(TASK DESCRIPTION): Put the lines in the stretch from the one containing "You are a GUI agent. The screenshot is 625×691." through the one containing "[Terpsichore_2015C6_0162] (312, 274)" into a Markdown table with the columns No. and Text, numbering each row and skipping blank lines.
====== SOURCE RECORDS ======
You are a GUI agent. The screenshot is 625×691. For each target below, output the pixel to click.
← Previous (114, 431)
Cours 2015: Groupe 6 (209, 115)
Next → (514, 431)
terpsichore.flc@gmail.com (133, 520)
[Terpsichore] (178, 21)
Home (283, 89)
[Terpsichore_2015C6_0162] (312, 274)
======
====== SOURCE RECORDS ======
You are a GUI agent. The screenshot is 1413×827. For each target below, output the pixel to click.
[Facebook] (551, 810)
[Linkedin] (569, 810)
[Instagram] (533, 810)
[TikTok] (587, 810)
======
====== SOURCE RECORDS ======
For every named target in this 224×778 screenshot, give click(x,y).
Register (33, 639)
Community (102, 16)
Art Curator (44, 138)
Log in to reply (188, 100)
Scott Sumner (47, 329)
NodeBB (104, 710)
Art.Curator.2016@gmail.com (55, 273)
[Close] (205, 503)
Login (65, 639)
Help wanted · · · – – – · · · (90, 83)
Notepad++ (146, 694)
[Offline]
======
(OUTPUT FOR THIS EXERCISE):
| No. | Text |
|---|---|
| 1 | You are a GUI agent. The screenshot is 625×691. For each target below, output the pixel to click. |
| 2 | ← Previous (114, 431) |
| 3 | Cours 2015: Groupe 6 (209, 115) |
| 4 | Next → (514, 431) |
| 5 | terpsichore.flc@gmail.com (133, 520) |
| 6 | [Terpsichore] (178, 21) |
| 7 | Home (283, 89) |
| 8 | [Terpsichore_2015C6_0162] (312, 274) |